Overview
Although blended families are common, they often encounter unique complexities after the death of a loved one. Assets may be left outright to a surviving spouse, who may then change the terms of the estate plan. Careful estate planning helps prevent disputes when emotions are high, avoids unintended disinheritance, and ensures assets are distributed according to the deceased spouse’s original wishes. Couples navigating these decisions should keep the following considerations in mind:
1. Choose Trustees Carefully
If a trust is created to benefit a surviving spouse, it is important to consider who will serve as trustee. A thoughtfully selected trustee can help ensure the trust is administered according to the deceased spouse’s intentions. An independent or corporate trustee may be an unbiased yet effective choice.
2. Consider an Irrevocable Trust Upon First Death
If spouses prefer to sign a joint trust, the clients should consider whether the trust will become irrevocable upon the first death. This structure can prevent unintended changes and helps protect the interests of all beneficiaries. While this structure does add some complication to the plan, it can help to ensure that the surviving spouse does not go against the decedent spouse’s wishes once he or she has passed away.

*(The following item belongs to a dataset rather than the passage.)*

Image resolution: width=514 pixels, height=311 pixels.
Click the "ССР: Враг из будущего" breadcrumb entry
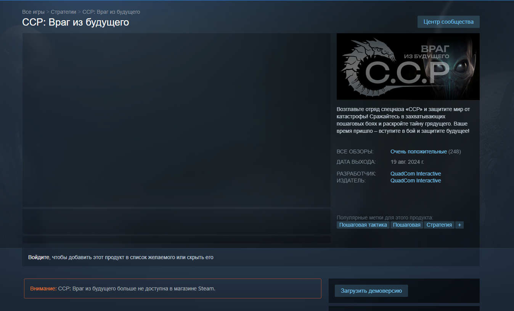click(111, 12)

For blended families, a qualified terminable interest property (QTIP) trust can provide a balanced approach to supporting a surviving spouse while protecting the inheritance of children from a prior relationship. A QTIP trust requires that the surviving spouse receives all net income, and may allow the surviving spouse to receiving distributions of principal. Upon the surviving spouse’s death, the remaining assets are distributed to designated beneficiaries (such as children of the first spouse to die), and typically the surviving spouse does not have the ability to modify the beneficiaries upon his or her death.
3. Prenuptial Agreement or Postnuptial Agreement
It is very common for spouses in a blended family in Wisconsin to enter into a pre-nuptial agreement, especially for marriages later in life. Often those spouses have accumulated significant assets prior to the current marriage, and want to ensure that each spouse has the freedom to leave the assets he or she accumulated prior to the current marriage to his or her respective children. Since Wisconsin is a marital property state, without having a pre-nuptial agreement that supersedes the default rules, the assets accumulated prior to the marriage can end up being reclassified partially or fully as marital property. If an asset is classified as marital property, then the surviving spouse generally maintains a 50% marital property interest in the asset after the first spouse’s death, and that would limit the ability of the deceased spouse to leave that asset to his or her children. A pre-nuptial or post-nuptial agreement can supersede the default Marital Property rules.
4. Discuss Funeral and Burial Plans Proactively
Although a difficult topic, it is important for blended families to talk openly about funeral and burial wishes. Do you want to be buried with your current spouse or your former spouse? Would you prefer that your children make these decisions? Addressing these questions in advance can prevent confusion and emotional conflict during an already difficult time. Both spouses may consider executing an authorization for final disposition. This document clarifies the decedent’s wishes and leaves no room for disagreement among a surviving spouse and children from a prior relationship.
5. Consider Naming an Independent Agent in the Power of Attorney
When establishing powers of attorney, it may be beneficial to name an independent, neutral third party, such as a trusted advisor or professional fiduciary, as your agent. This approach can help avoid potential conflicts between family members, particularly in blended families where loyalties or expectations may differ. An independent agent can act objectively, make decisions based solely in your best interest, and provide a buffer between family dynamics and financial or medical decision-making. It is important to communicate this choice to your loved ones in advance to ensure transparency and reduce the risk of misunderstanding.
6. Communicate Openly With the Family
Communication is key. When provisions in an estate plan come as a surprise, or if individuals feel excluded or betrayed, it can lead to litigation and fractured relationships. Open, honest discussions can help ensure that everyone understands the intentions behind the plan.
7. Double-Check Beneficiary Designations
Beneficiary designations on assets such as retirement accounts and life insurance policies override the terms of a will or trust (assuming beneficiaries other than the estate or trust are named in those policies). It is essential to review these designations regularly and ensure they reflect your current wishes. For example, if your IRA lists your child as the primary beneficiary, even if your trust states that it should go to your spouse, your child will receive the asset (subject to the spouse’s marital property rights, if any). You can also name multiple primary beneficiaries and allocate percentages among them to ensure fairness. It is important to note that ERISA imposes spousal consent requirements for naming persons other than the spouse as beneficiary of an employer-sponsored retirement account. If you elect to name someone other your spouse as beneficiary on an account subject to ERISA, your spouse would need to consent to that designation.